FluencyBank contains detailed manual annotations of several disfluency types at the word level, making it suitable for fine-grained token classification tasks.

🗂️ Disfluency Labels Used in This Work

We follow the same five disfluency categories defined in the original paper:

FP — Filled Pause:
Hesitations such as “uh”, “um”.
RP — Repetition:
Immediate word or phrase repetitions (e.g., “I I think…”).
RV — Revision:
Corrections or alterations to previous speech (e.g., “Take the red—uh, blue one”).
RS — Restart:
Sentence restarts where the speaker abandons an initial structure.
PW — Partial Word:
Word fragments or cut-off beginnings (e.g., “go—going”).

📌 Note

Although all five labels are supported by our model, the FluencyBank test set contains only four of them — FP, RP, RV, and PW.
The RS (restart) class has no positive examples in this dataset split, so its evaluation score remains zero.

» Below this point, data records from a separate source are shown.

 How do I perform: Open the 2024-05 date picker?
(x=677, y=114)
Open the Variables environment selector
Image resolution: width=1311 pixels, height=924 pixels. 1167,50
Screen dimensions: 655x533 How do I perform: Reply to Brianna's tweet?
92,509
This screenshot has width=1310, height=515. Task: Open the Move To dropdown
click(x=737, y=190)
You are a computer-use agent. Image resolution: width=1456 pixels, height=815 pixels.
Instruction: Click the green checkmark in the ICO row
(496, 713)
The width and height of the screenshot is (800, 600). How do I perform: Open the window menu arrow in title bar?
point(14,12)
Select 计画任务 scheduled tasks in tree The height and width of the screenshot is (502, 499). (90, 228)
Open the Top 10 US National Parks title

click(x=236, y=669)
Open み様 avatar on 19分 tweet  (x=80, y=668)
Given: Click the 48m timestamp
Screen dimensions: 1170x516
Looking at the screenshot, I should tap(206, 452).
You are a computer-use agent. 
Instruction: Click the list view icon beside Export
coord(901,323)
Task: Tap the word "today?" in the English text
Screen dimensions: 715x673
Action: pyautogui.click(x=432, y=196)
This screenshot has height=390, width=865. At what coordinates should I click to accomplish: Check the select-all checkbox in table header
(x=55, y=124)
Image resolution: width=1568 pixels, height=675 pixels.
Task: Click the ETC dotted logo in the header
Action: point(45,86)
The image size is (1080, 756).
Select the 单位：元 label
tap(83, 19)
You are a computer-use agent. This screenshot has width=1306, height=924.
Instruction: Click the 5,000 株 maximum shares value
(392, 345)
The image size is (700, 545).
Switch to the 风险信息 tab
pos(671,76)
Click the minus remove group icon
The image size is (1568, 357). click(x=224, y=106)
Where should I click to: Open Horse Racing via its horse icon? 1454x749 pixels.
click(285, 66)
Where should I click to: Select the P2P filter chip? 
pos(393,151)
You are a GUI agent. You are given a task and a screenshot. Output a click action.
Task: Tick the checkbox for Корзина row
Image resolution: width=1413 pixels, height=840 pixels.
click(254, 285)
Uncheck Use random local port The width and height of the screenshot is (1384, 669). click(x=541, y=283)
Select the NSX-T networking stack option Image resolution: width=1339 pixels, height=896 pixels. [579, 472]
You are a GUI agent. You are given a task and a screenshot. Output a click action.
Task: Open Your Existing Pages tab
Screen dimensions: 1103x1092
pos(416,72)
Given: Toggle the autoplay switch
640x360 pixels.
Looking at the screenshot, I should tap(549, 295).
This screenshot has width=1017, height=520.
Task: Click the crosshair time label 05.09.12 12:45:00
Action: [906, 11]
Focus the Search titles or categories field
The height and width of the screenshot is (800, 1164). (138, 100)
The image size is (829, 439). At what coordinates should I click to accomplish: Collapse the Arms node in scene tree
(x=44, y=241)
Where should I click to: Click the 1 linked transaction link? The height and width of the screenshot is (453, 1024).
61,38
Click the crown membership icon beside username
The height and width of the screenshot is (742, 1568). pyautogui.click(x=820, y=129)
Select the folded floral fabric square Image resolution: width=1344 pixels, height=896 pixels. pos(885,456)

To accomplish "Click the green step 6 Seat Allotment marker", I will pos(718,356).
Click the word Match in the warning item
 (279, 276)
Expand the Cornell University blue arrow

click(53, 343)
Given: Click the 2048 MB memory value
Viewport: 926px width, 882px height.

Text_Based_Model (language model)

The original project provides a BERT-based text model trained on the Switchboard corpus.
🚀 Our Contribution: In this work, we adapt and fine-tune this text model on the FluencyBank dataset to improve cross-domain generalization.

✔️ 1. Clone Repository

git clone https://github.com/HoseinRanjbar/disfluency_detection.git

✔️ 2. Loaded Original Switchboard Weights

The model is initialized using the publicly released Switchboard-trained language model weights, ensuring continuity with the original methodology.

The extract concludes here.